Hundreds visit isle Shinto shrines
to seek good fortune in 2002


By Lisa Asato
lasato@starbulletin

Shannon Fukata and his grandmother took turns yesterday pouring clear, running water over each other's hands as part of "hatsumoude," the traditional New Year's Day cleansing visit to Shinto shrines.

Three generations of Fukatas went to several shrines yesterday, including the Izumo Taishakyo Mission of Hawaii, to ask for blessings and good fortune in 2002.

"(I came) just to get good luck for the year, scholastically and stuff," said Shannon Fukata, 13, who was with his father, grandfather and 11-year-old sister Lindsay.

The Fukatas of Manoa were among hundreds since midnight who visited the Chinatown shrine where the New Year's ritual has continued for nearly a century, said Richard Miyao, executive director of Izumo Taishakyo.

Miyao said about 10,000 people were expected to come by the end of the week, seeking "to wipe one's slate clean and start anew, to get the blessing for the year."

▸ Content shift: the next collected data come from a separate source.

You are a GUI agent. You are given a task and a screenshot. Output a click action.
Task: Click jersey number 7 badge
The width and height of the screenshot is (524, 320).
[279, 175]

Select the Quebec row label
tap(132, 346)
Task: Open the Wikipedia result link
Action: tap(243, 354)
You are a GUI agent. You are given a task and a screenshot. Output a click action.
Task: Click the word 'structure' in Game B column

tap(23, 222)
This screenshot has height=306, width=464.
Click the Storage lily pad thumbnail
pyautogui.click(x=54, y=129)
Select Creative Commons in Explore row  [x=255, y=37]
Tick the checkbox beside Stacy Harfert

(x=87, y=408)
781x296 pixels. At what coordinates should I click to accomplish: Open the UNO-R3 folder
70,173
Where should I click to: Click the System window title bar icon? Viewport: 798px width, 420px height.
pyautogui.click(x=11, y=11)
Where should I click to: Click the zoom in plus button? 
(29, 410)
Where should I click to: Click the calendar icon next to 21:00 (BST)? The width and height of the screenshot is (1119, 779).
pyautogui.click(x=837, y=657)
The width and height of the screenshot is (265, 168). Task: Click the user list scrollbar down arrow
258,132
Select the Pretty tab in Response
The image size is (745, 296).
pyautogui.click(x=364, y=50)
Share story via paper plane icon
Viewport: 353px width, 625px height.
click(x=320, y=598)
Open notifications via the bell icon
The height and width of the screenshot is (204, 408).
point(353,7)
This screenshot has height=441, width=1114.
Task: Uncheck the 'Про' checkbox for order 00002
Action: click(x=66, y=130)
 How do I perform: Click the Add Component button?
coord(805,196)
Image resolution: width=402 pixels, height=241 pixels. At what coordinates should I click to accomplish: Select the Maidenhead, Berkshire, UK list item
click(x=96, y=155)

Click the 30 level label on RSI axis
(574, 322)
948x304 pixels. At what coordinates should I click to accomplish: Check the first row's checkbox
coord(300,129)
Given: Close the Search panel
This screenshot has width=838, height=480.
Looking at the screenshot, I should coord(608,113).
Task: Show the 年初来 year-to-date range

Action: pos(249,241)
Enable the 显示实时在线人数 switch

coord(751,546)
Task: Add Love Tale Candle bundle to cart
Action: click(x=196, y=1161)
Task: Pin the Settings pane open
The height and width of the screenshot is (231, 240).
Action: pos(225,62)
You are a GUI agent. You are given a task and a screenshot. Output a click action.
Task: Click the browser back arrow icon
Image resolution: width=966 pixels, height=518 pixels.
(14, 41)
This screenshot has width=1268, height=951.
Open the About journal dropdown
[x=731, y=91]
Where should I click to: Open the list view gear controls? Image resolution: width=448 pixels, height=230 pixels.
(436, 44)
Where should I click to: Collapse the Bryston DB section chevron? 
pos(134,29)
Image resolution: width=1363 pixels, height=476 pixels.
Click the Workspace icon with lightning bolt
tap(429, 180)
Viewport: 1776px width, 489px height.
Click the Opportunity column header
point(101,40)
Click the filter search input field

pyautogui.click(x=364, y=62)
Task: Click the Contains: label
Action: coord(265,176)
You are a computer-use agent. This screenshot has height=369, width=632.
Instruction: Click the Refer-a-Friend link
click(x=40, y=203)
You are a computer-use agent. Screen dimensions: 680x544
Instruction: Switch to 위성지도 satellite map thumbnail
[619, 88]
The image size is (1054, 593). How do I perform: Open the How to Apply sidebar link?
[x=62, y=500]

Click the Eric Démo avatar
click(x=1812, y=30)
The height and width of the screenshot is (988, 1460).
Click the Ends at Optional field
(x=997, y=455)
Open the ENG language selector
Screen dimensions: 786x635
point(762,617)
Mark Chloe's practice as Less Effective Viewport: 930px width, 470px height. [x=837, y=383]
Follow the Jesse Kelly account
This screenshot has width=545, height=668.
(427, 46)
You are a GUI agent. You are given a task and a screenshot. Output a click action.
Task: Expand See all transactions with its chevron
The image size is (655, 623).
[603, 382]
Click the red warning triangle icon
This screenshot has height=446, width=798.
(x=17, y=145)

People may make the visit up to a month later since in earlier years the lunar calendar called for New Year's celebrations in late January or early February, Miyao said.

Dick and Betty Fujiwara were leaving the shrine around noon with their purchases of "ofuda," a protective talisman for homes and businesses, and "omamori" for the protection of their cars and health. They have visited the shrine for 34 years, following a tradition passed through generations.

"We hope we have the best year next year -- good health, everybody safe -- hopefully this will last the whole year until we come back," Betty Fujiwara said.

She said last year was a good year, and they were hoping to "renew those good fortunes we had so far."

Miyao described early-morning crowds yesterday as a "huge, mob-like people standing in line at a movie theater," and attributed it in part to the Sept. 11 attacks.

"After the 11th, maybe more people come (hoping) for the best," he said.

The visit to the shrine encompasses several symbolic steps. It starts by passing under the entrance gate, or "torii," then cleansing oneself spiritually by washing one's hands with water flowing from a tap in a basin.

At the top of the steps leading into the shrine, visitors drop monetary offerings in a wooden box and ring a bell called a "shimenawa," which calls the gods for prayer. While visitors pray, a priest waves a wooden wand, or "gohei," with white paper streamers over their bowed heads, signifying purification and blessing.

Good luck charms also are involved. "The old one burned, the new one purchased," Miyao said.

A sake communion follows.

Miyao said many people who come for the blessing are seen only once a year, but that's OK so long as the ritual is "tainted with religious aspect." He said the New Year's visit to the shrine remains an "integrated part of family tradition," and that many visitors are third-, fourth- and fifth-generation Japanese Americans carrying on the tradition of the issei, or first-generation Japanese.

For 86-year-old Yoshie Fukida, a New Year's visit to several Shinto shrines is a matter of necessity. "Every year I come, I go three (shrines)," she said. "My husband is in the care home so I want them to bless (him)," she said. "I pray every morning and evening."